How many math questions are on the SAT?

44 total, split into two 22-question modules. You have 35 minutes per module for 70 minutes of total math testing time. Most modules include about 15 multiple-choice questions and 7 student-produced response questions where you type in your own numerical answer.

Is the SAT math section hard?

The content is not conceptually hard. Everything through algebra 2 and geometry is fair game, but nothing beyond. The challenge is pacing (about 95 seconds per question), careful word-problem translation, and the adaptive module-2 difficulty if you do well on module 1. Most score gains come from practice, not from learning new content.

Can I use a calculator on the SAT math section?

Yes, on every question. Bluebook (the testing app) has Desmos built in, so you do not even need to bring your own calculator, though you are welcome to if you prefer a physical graphing calculator. Learning Desmos well is one of the single biggest score-boosters on the Digital SAT.

What SAT math topics should I study first?

Algebra and Advanced Math.

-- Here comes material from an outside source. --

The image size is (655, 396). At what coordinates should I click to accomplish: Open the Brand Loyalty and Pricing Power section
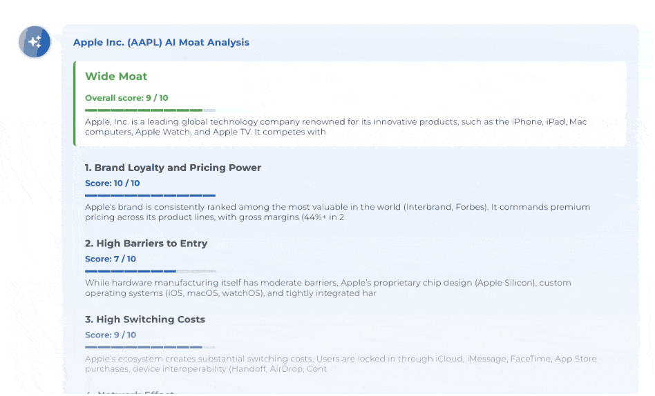click(x=173, y=168)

Together they are 60-70% of the section and carry the most weight. Focus on linear equations, systems, quadratics, and function notation before touching geometry or statistics. Once those are solid, spend shorter blocks on Problem-Solving & Data Analysis and Geometry & Trig. See our SAT math study guide for a week-by-week plan.

How are the SAT math domains weighted in scoring?

Every math question is worth the same toward your math section score (out of 800). Harder questions in module 2 can marginally increase your score through the adaptive algorithm if you answer them correctly, but domain weighting itself is flat. Missing a hard geometry question hurts your score the same as missing an easy algebra question.